It’s been clear from the start of the COVID-19 pandemic that certain age groups are more affected than others. How can this be graphed?

First off, the NHS OpenData website shows this for daily cases over the last 60 days:

And for daily deaths, it shows this:

These can be combined. We can graph the number of daily deaths versus the number of daily cases to combine both of these sets of information into one graph. I’ve used all the currently available deaths per day and cases per day data on the NHS OpenData website from 28 February until now to create the following graph:

One disadvantage of graphing just cases and deaths in this way is that the change in both as time has passed is lost. This could be retained by using a bubble plot at the cost of making the graph look much busier.

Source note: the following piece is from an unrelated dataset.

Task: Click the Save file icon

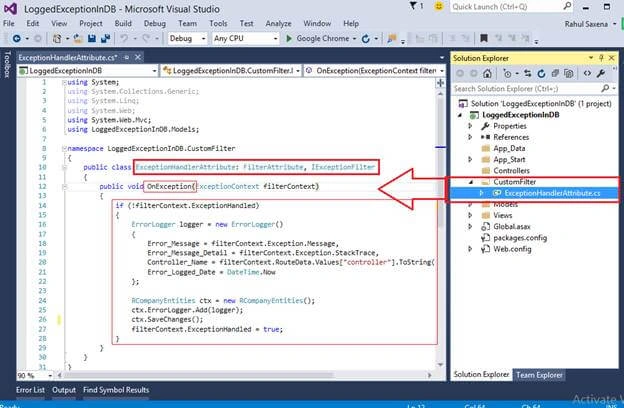Action: tap(92, 39)
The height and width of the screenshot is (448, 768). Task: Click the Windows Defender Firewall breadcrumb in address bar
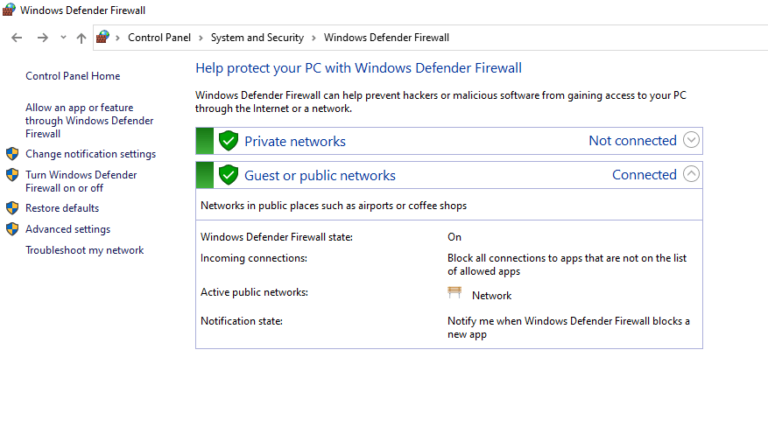click(386, 38)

Breaking it down yet further using sub-graphs for each age group we see:

And by keeping the scales on each sub-graph the same, we can see the large disparity in death rates and infection rates between different age groups:

In summary, we see

  • Different age groups show very different rates of infection. In particular, people in the 25-44 and 45-64 groups have the majority of cases
  • Different age groups also show very different death rates – 75-84 and 85+ have low rates of infection but high rates of death.
  • Very few cases and deaths are recorded each day in the 0-14, 15-19 and 20-24 age groups.

Perhaps this information can be used to inform decision making about lockdowns and vaccination planning. Do all age groups need to lock down when only a small percentage of the community is most at risk of harm from COVID-19?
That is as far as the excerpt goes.